Using this noise function, one can generate multi-dimensional noises with varying smoothness. The construction process first constructs an $n$-dimensional grid of random points, which remains constant under varying smoothness. Evaluating a point is done by averaging the randomly generated points, weighted by a gaussian with zero mean and varying variance. This variance influences the final smoothness. A one-dimensional example of generated functions for differing variances can be seen above.

_images/performance_on_noise.png

Plot of the end result after 20 optimization steps on a 3D artificial noise problem depending on the smoothing used. Values to the right are for smoother functions. A lower result is better.

The result can be seen in figure above. As expected, Bayesian Optimization outperforms random search for smoother functions, while achieving a rough parity on rough functions.

Evaluation on Neural Network on MNIST

To evaluate the hyperparameter optimization on a real world problem, we used it to optimize a neural network on the MNIST dataset. We used Breze as a neural network library in Python. The network is a simple feed-forward neural network with 784 input neurons, 800 hidden neurons and 10 output neurons. It uses sigmoid units in the hidden layers, and softmax as output. We learn over 100 epochs. These parameters stay fixed throughout the optimization. For assigning the neural network weights, we use a backpropagation algorithm.

Its parameters - step_rate, momentum and decay - are optimized over, as is $c_{wd}$, a weight penalty term, resulting in a four dimensional hyperparameter optimization. We ran all neural network experiments with a five-fold cross validation. Even so, total evaluation time ran close to 24 hours on an Nvidia Quadro K2100M.

_images/random_bayopt_MNIST_NN_100epochs.png

Comparison of random search and Bayesian Optimization in the context of a neural network. Each point represents one parameter evaluation of the respective algorithm. The line represents the mean result of the algorithm at the corresponding step including the boundaries of the 75% confidence interval.

The figure above shows the performance of the optimizers for each step. As can be seen, Bayesian Optimization - after the first ten, shared steps, rapidly improves the performance of the neural network by a huge amount. This is significantly more stable than the random search optimizer it is compared with.

However, the optimization above uses no previous knowledge of the problem.
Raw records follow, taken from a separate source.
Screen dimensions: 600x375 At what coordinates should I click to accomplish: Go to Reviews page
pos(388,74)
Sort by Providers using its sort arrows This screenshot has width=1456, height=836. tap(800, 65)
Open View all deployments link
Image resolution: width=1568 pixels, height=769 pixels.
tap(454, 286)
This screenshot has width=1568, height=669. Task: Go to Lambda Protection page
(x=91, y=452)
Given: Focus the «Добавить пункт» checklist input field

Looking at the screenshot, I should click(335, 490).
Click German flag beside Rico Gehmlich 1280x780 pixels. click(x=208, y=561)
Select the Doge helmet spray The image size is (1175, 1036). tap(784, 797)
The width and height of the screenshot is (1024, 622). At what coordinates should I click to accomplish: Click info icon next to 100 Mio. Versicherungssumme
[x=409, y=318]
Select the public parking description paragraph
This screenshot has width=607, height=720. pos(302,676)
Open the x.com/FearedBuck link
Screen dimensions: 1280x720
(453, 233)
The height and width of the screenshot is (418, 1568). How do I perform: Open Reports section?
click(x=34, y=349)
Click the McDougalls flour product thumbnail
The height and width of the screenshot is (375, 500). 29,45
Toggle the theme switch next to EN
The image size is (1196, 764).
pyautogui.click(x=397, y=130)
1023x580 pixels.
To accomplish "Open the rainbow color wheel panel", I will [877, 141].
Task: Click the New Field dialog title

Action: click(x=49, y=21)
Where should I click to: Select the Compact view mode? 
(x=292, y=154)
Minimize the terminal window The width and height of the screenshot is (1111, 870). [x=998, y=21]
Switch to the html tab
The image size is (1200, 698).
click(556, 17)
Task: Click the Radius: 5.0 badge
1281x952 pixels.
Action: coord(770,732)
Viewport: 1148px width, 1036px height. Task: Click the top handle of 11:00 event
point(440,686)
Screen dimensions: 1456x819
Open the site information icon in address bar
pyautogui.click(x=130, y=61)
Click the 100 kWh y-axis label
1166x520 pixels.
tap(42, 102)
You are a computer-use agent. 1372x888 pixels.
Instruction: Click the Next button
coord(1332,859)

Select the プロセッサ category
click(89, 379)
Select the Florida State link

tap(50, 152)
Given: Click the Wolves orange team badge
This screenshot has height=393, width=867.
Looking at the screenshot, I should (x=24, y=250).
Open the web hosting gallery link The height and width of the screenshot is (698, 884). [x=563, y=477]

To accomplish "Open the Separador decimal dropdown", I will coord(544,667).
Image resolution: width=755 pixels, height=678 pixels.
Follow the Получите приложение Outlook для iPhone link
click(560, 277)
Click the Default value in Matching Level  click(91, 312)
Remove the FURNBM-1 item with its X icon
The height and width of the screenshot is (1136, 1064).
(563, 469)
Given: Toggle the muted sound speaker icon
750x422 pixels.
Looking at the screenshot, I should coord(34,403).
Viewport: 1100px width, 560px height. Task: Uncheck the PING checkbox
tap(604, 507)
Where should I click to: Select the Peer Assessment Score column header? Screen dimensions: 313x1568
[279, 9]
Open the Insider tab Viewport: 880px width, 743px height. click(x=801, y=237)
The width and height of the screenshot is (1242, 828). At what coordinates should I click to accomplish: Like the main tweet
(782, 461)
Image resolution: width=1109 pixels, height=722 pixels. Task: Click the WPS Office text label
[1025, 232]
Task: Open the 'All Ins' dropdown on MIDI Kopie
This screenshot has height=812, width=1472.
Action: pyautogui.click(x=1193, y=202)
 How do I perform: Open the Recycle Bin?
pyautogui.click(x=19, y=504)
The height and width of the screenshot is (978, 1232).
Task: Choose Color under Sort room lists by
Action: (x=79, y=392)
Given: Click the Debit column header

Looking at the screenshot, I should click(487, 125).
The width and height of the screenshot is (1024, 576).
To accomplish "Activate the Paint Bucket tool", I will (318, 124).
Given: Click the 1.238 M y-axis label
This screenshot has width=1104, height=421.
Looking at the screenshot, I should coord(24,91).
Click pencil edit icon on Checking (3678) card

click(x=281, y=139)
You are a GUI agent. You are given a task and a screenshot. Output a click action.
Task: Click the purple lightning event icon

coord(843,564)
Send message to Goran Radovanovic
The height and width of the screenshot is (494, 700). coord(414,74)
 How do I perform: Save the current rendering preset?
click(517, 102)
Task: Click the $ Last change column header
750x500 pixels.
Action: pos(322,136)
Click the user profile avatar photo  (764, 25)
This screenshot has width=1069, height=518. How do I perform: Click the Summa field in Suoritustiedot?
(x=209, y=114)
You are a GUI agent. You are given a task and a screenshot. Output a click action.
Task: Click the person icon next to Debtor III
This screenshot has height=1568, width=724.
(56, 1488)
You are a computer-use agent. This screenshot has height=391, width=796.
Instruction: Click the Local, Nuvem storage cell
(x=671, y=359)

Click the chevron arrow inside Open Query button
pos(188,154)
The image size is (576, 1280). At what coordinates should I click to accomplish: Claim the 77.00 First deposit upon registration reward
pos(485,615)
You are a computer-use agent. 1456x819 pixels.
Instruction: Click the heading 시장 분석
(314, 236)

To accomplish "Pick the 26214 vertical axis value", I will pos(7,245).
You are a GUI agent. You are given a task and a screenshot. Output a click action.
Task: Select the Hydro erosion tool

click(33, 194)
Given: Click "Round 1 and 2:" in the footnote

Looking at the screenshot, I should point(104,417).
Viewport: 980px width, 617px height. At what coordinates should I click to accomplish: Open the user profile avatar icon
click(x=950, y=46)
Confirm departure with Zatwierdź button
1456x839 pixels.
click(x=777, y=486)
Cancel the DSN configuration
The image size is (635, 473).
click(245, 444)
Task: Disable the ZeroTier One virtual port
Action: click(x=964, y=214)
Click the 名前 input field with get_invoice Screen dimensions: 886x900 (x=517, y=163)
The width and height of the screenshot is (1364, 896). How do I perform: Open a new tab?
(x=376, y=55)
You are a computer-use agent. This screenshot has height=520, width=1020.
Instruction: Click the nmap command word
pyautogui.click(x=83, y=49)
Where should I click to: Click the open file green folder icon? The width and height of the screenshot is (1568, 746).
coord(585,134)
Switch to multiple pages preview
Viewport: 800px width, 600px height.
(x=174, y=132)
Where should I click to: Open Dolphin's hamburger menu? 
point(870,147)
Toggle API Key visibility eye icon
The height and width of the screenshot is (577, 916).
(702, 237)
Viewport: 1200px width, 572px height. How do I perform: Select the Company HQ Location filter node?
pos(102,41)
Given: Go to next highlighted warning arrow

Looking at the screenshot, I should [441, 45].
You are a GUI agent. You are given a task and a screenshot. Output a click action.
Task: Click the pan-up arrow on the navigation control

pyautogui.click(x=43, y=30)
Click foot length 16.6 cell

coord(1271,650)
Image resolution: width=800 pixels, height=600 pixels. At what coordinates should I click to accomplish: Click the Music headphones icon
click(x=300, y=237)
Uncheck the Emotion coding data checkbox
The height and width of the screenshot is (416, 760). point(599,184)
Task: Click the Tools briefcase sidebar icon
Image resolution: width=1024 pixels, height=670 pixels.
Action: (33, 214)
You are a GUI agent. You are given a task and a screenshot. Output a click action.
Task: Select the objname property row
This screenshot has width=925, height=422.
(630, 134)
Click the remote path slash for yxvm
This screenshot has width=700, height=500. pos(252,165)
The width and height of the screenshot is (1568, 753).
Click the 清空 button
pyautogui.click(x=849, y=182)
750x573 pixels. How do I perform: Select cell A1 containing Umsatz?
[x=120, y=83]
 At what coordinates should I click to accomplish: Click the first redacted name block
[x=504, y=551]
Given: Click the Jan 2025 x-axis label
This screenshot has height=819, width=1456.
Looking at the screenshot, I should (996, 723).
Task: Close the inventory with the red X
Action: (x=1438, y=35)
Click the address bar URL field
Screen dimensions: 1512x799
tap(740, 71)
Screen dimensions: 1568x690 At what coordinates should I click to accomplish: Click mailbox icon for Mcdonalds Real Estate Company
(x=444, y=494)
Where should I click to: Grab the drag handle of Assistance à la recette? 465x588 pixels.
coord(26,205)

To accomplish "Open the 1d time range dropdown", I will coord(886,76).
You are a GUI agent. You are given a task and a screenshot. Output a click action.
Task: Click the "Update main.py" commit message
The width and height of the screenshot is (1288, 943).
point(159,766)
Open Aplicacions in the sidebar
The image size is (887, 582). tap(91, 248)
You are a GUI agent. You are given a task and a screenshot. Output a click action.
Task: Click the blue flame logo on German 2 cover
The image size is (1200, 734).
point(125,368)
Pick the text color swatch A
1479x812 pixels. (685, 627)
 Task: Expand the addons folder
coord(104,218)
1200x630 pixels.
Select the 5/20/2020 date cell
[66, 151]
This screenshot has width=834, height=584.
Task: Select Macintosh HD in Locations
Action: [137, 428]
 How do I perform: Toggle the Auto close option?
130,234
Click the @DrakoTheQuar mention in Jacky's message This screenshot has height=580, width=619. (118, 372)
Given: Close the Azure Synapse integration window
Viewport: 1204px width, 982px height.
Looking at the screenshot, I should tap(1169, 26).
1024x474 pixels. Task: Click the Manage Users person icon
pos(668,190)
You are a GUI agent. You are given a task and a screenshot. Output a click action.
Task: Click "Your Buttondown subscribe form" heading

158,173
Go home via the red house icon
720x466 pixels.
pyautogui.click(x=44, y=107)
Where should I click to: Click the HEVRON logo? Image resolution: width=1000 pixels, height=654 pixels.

In an attempt to investigate the influence of such previous knowledge, we then set the parameter definition for the step_rate to assume it to be close to 0, and the decay to be close to 1. This is assumed to be knowledge easily obtainable from any neural network tutorial.

_images/random_bayopt_MNIST_NN_asym_100epochs.png

Comparison of random search and Bayesian Optimization in the context of a neural network. This optimization uses additional knowledge in that step_rate is assumed to be close to 0 and decay to be close to 1.

The effects of this can be seen in above, and are dramatic. First of all, even random search performs significantly better than before, reaching a similar value as the uninformed Bayesian Optimization. Bayesian optimization profits, too, and decreases the mean error by about half.